[WHAT YOU SHOULD DO]
Give again the lines from the line with "Given: Select СДЭК" to the last line of the records, exactly and in full. Do not carry over any pictures.

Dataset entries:
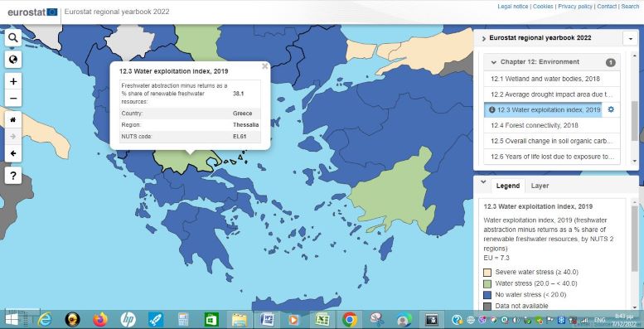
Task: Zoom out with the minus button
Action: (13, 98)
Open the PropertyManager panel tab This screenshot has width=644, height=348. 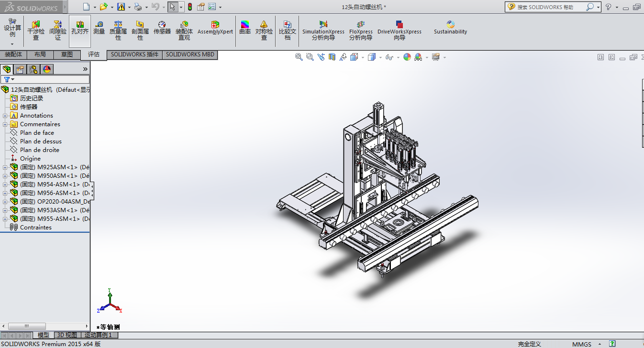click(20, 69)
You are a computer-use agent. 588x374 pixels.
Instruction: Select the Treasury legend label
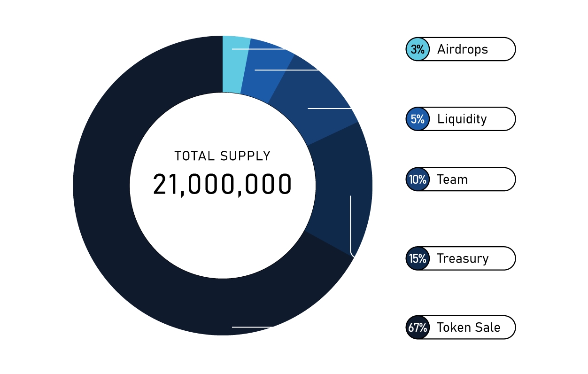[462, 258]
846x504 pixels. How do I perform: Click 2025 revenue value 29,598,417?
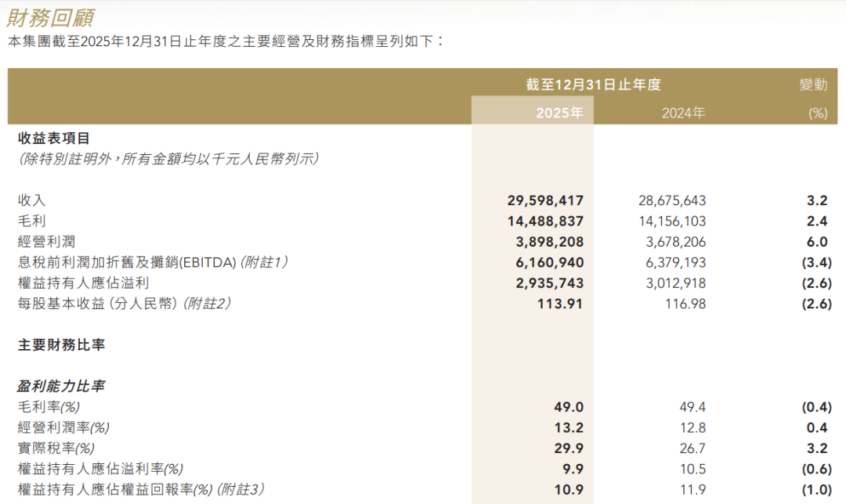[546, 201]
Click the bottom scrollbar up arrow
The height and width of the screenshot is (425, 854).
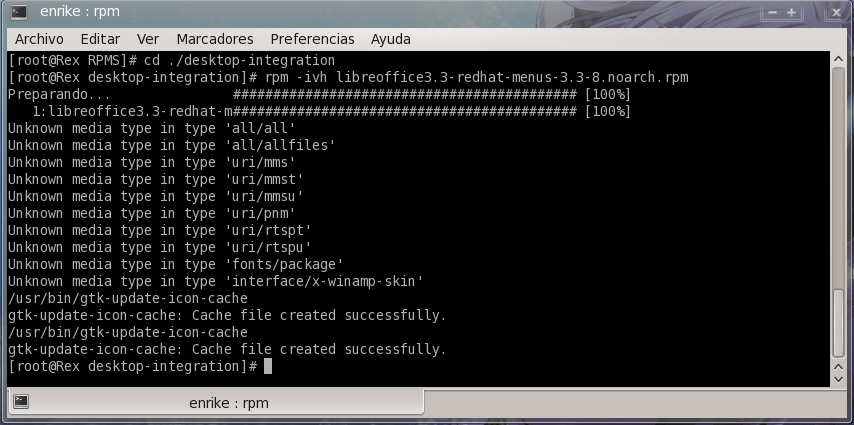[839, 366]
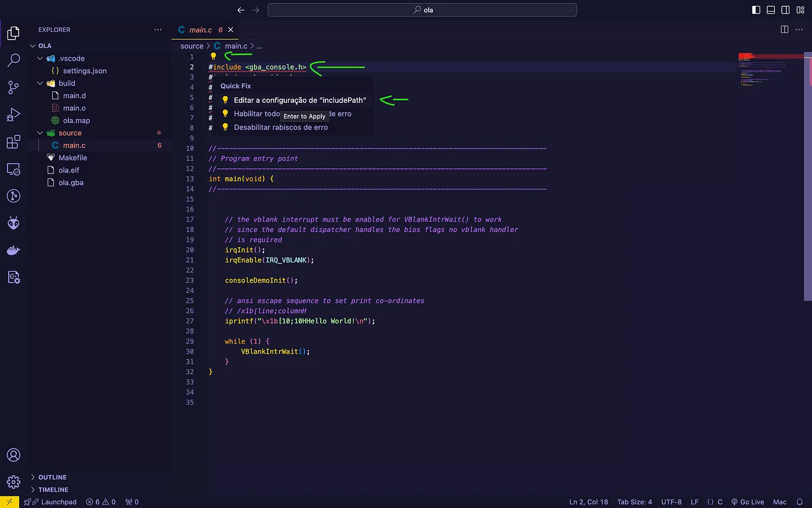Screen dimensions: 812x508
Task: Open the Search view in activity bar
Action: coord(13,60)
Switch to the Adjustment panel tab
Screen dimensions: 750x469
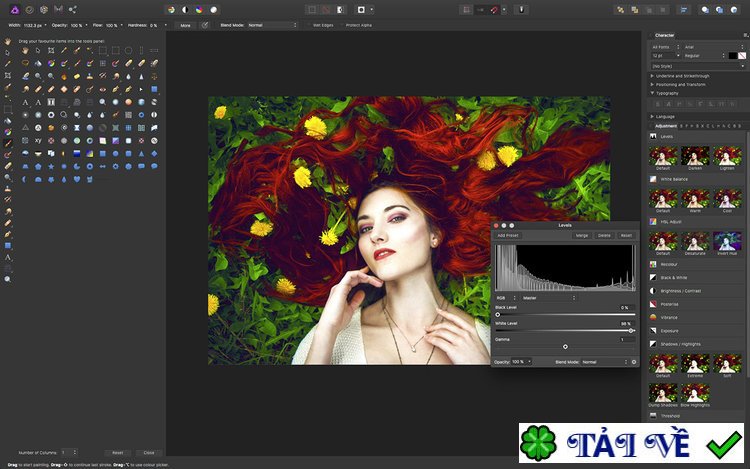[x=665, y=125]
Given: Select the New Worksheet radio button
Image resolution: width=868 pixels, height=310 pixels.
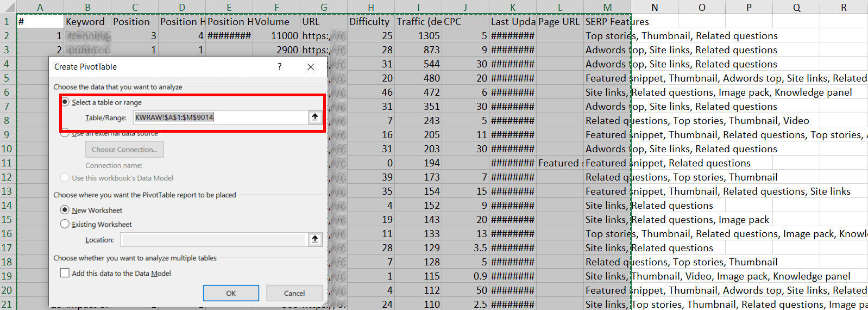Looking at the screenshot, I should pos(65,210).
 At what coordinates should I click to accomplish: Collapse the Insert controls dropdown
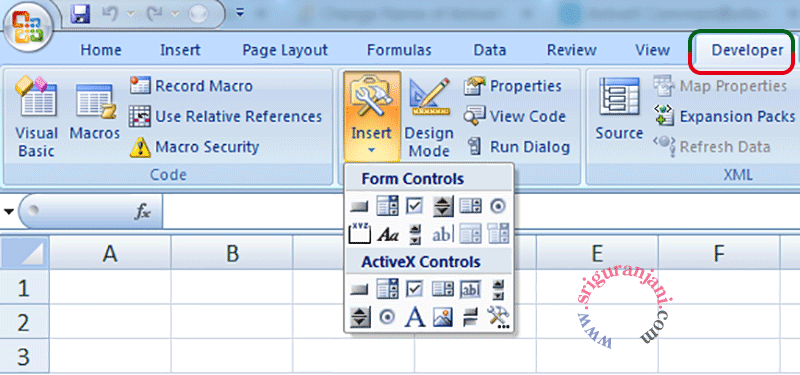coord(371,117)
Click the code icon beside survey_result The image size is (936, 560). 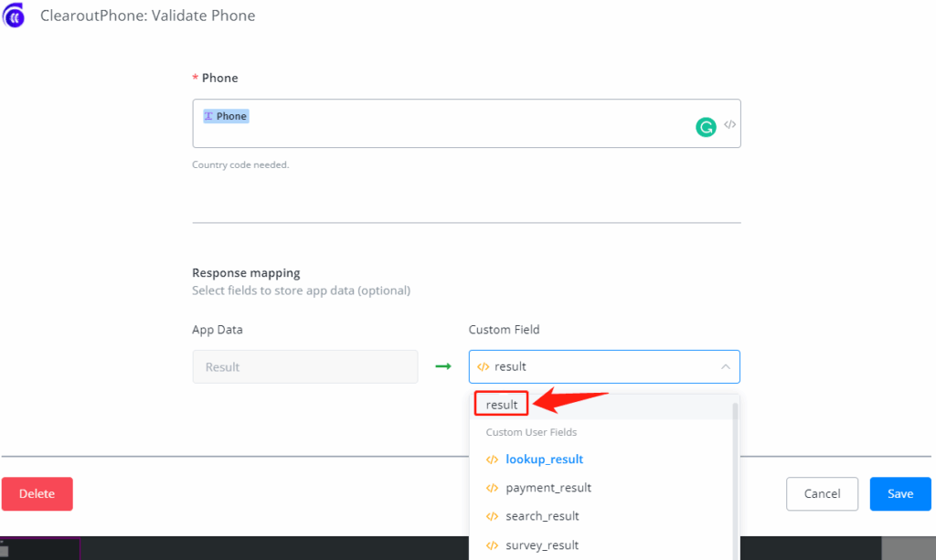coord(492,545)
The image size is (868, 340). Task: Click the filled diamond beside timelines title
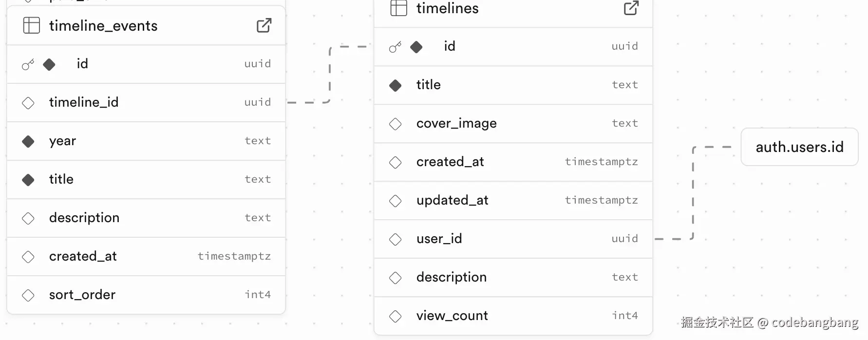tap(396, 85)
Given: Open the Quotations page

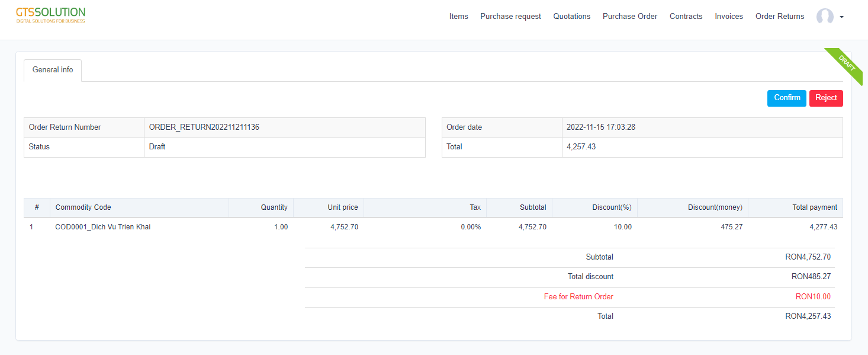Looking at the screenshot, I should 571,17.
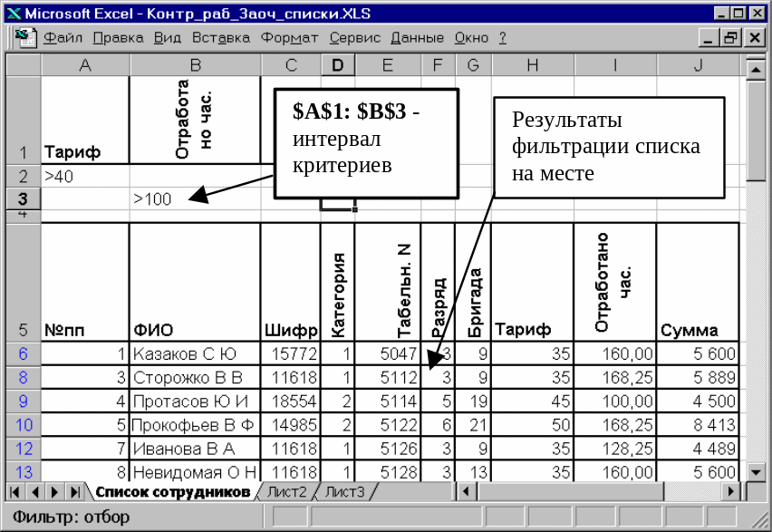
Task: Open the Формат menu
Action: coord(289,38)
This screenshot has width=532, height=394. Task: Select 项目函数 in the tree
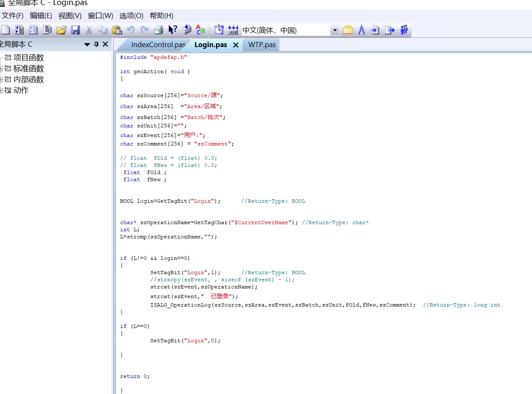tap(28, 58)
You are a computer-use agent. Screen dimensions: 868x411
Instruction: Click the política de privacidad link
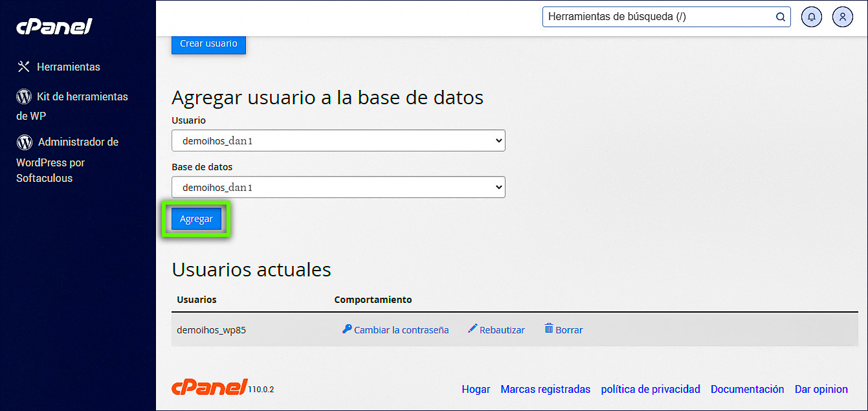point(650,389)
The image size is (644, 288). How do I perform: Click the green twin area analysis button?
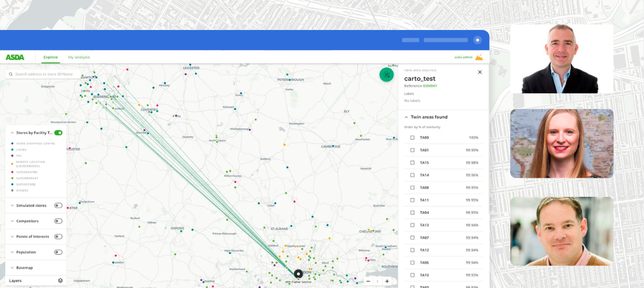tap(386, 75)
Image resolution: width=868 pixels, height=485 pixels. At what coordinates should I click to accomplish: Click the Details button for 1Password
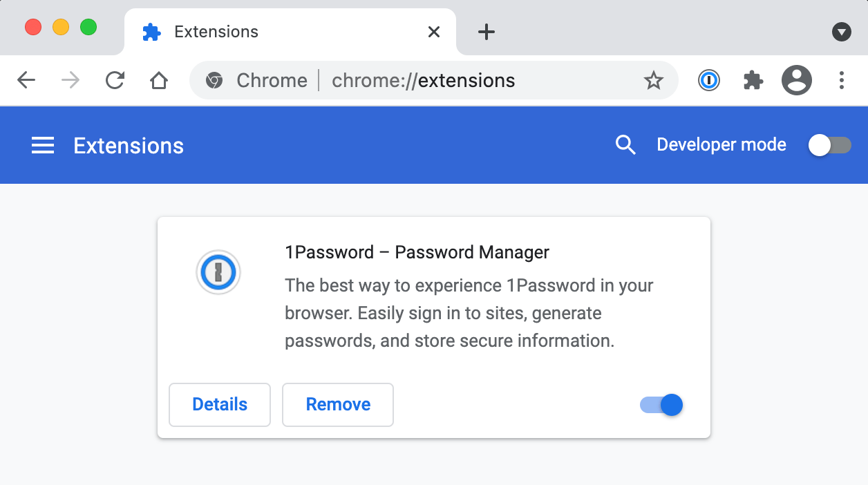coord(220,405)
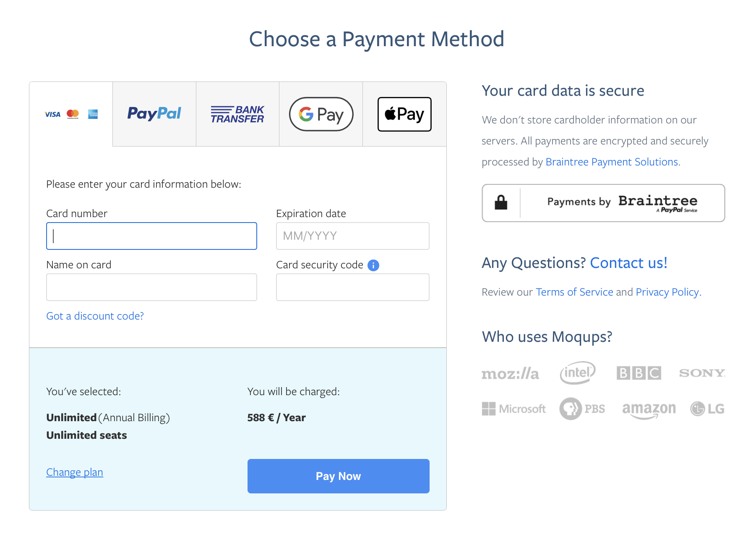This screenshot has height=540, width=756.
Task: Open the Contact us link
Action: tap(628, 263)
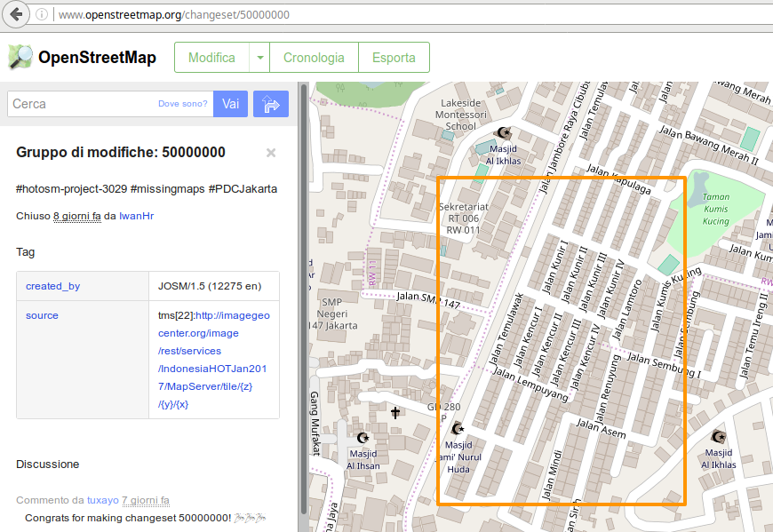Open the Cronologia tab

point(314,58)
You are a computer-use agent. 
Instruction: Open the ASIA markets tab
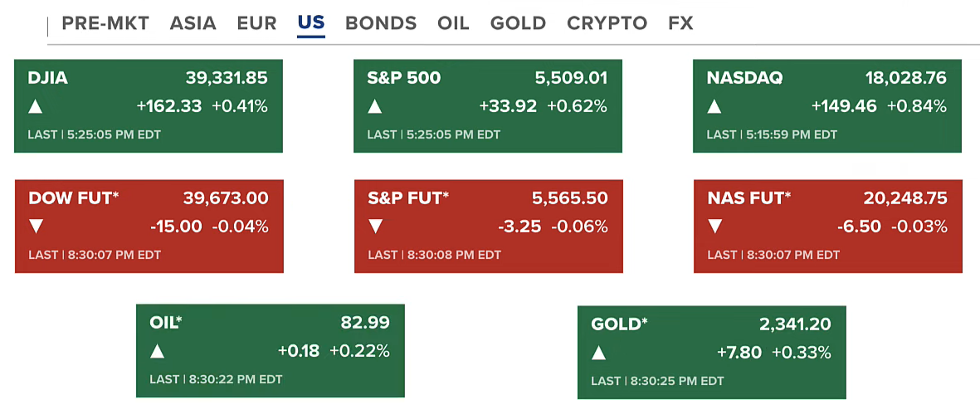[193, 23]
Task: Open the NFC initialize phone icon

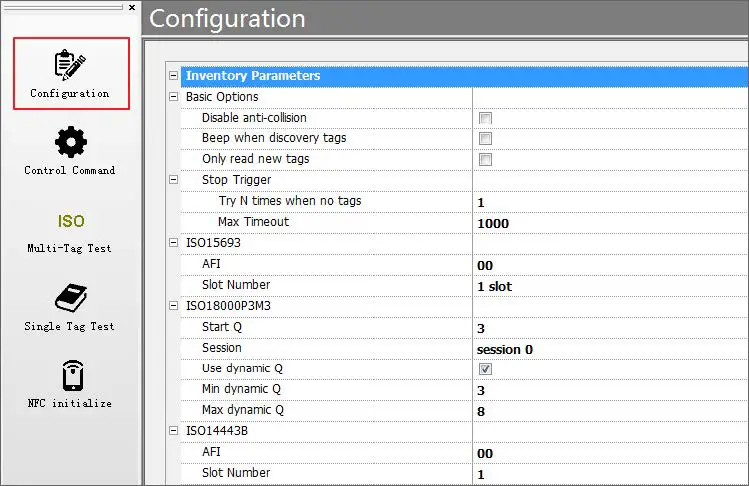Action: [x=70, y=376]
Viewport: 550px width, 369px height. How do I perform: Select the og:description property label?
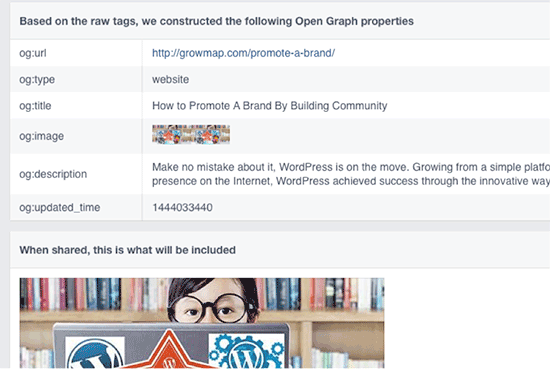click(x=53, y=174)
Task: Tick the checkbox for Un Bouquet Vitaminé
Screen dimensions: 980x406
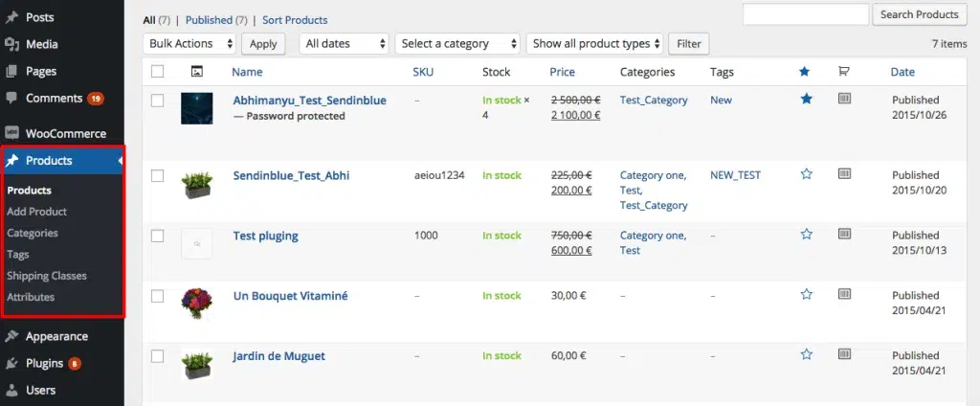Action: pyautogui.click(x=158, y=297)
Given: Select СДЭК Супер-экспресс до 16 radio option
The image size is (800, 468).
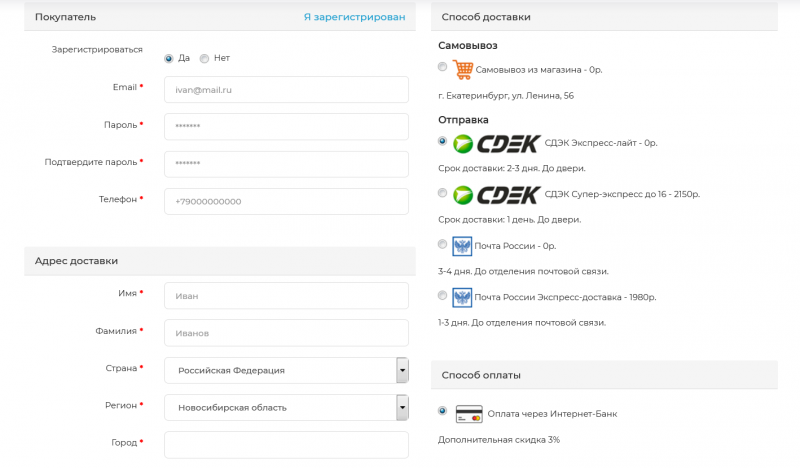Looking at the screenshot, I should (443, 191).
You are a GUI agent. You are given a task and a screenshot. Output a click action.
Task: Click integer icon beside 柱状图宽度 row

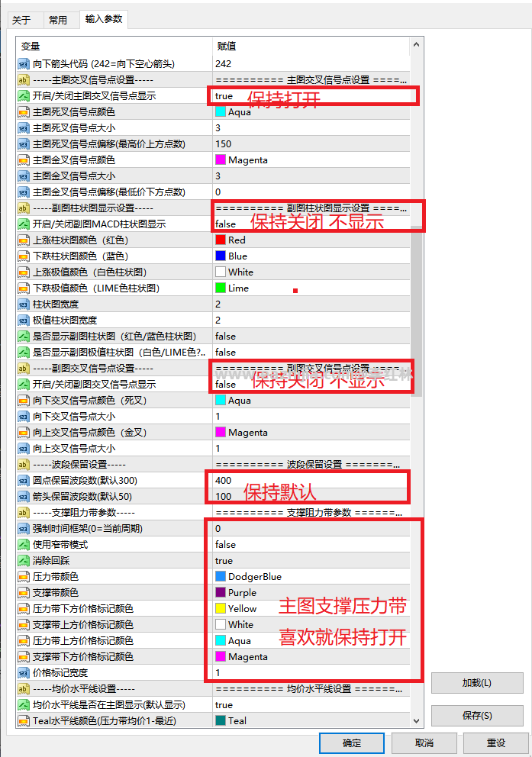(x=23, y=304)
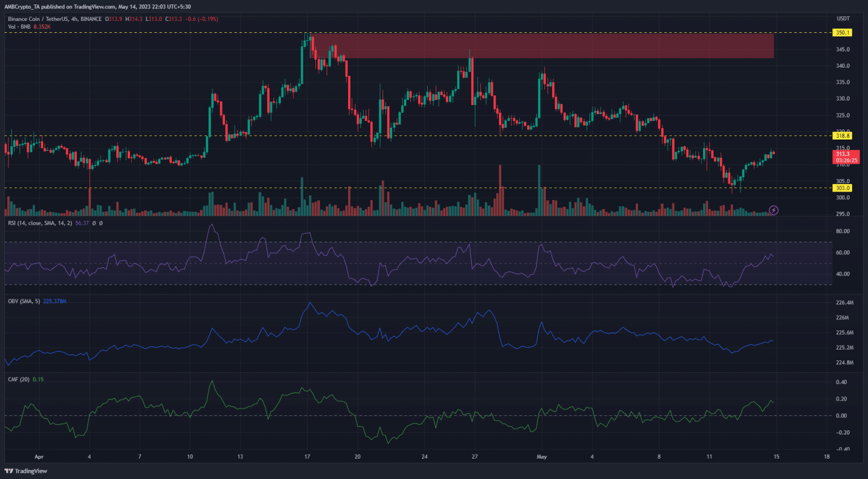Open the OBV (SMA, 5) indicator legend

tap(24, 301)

[ANSWER SECTION]
Given: Select СДЭК Супер-экспресс до 16 radio option
The image size is (800, 468).
Looking at the screenshot, I should (443, 191).
You are a GUI agent. You are given a task and a screenshot. Output a click action.
Task: Click integer icon beside 柱状图宽度 row

(x=23, y=304)
Open the OBV (SMA, 5) indicator legend

tap(24, 301)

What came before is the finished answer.